▸ ВЫБРАННЫЙ ОТРЫВОК:
-----

Фантастический вымысел как средство во что бы то ни стало заставить самодовольную повседневность «выйти из себя», заставить ее выдать свои секреты, — этот творческий принцип получает дальнейшее развитие в сборнике рассказов «Конец игры» (1956), увидевшем свет через несколько лет после того, как Кортасар переселился в Париж. В рассказе «Заколоченная дверь»[7] заурядный делец Петроне просыпается ночью в одном из отелей Монтевидео, разбуженный плачем ребенка в соседнем номере. Наутро управляющий заверяет его, что никакого ребенка в соседнем номере нет, там — одинокая женщина. Но после того как соседка покидает отель, долгожданная тишина уже не радует Петроне. Ему — странное дело! — не хватает детского плача, и, когда вопреки всем законам логики плач за дверью все-таки раздается снова, мы начинаем понимать, что и ребенок, и убаюкивающий его материнский голос — все это как бы вынесенное вовне другое, ночное «я» Петроне, его собственное одиночество, его неосознанная тоска по бескорыстному человеческому общению и еще много такого, в чем он сам себе не признается при трезвом свете дня.

Атакуя буржуазную цивилизацию, Кортасар выволакивает наружу хаос, таящийся под ее благопристойным обличьем. Разрушительные силы, дремлющие в душе обывателя, ждут только подходящего случая, чтобы вырваться на свободу. И тогда, как это происходит в рассказе «Менады», респектабельная концертная публика превращается в одичалое стадо, набрасывающееся на музыкантов. Жестокий парадокс: музыка, которая развязывает садистическую оргию, — это Пятая симфония Бетховена, призванная возвышать человеческие души. Орфей, укрощавший своим искусством диких зверей, пробуждает зверя в «омассовленном» человеке и сам становится его жертвой. В «Менадах» берет начало одна из ведущих тем Кортасара — судьба искусства в «обществе потребления».

-----

▸ ПЕРЕЧЕНЬ ДАННЫХ:
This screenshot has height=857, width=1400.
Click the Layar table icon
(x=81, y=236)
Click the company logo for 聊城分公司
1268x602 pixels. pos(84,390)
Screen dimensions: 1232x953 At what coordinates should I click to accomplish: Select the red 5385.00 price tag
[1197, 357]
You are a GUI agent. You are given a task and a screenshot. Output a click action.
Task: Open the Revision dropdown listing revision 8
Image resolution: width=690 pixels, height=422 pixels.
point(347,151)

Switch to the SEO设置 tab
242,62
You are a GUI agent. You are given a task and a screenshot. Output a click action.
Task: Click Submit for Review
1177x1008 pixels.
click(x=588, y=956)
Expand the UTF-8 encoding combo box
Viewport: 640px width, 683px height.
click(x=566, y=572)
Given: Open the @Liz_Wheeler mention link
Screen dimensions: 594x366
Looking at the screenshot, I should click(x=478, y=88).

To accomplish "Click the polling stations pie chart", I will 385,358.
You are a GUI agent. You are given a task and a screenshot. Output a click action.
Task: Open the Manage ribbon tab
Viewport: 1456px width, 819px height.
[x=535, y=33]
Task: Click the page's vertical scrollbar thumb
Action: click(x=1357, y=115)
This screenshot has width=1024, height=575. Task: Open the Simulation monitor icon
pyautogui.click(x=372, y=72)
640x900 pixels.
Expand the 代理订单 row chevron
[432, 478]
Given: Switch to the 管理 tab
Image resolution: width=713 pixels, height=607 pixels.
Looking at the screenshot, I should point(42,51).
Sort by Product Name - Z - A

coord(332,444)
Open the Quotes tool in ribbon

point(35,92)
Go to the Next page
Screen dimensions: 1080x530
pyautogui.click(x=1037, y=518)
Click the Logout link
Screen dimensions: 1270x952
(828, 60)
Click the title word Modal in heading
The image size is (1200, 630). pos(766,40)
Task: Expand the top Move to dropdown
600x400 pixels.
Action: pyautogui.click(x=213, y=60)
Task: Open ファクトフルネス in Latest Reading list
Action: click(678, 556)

-----

▸ СПИСОК ЗАДАЧ:
• A. Объясните в одном–трех предложениях, почему в отрывке о Кортасаре парадокс рассказа «Менады» назван жестоким.
• B. Обновите записи между строкой, содержащей «Click the Logout link», и концом записей включительно: замените «dropdown» на «menu», а все прочее оставьте без изменений.
Отрывок о Кортасаре и записи никак не связаны друг с другом.

▸ ОТВЕТЫ К ЗАДАЧАМ:
• A. Садистическую оргию развязывает Пятая симфония Бетховена, то есть музыка, призванная возвышать человеческие души. Вместо этого она пробуждает зверя в «омассовленном» человеке, и Орфей сам становится его жертвой.

• B.
Click the Logout link
Screen dimensions: 1270x952
(828, 60)
Click the title word Modal in heading
The image size is (1200, 630). pos(766,40)
Task: Expand the top Move to menu
600x400 pixels.
Action: pyautogui.click(x=213, y=60)
Task: Open ファクトフルネス in Latest Reading list
Action: click(678, 556)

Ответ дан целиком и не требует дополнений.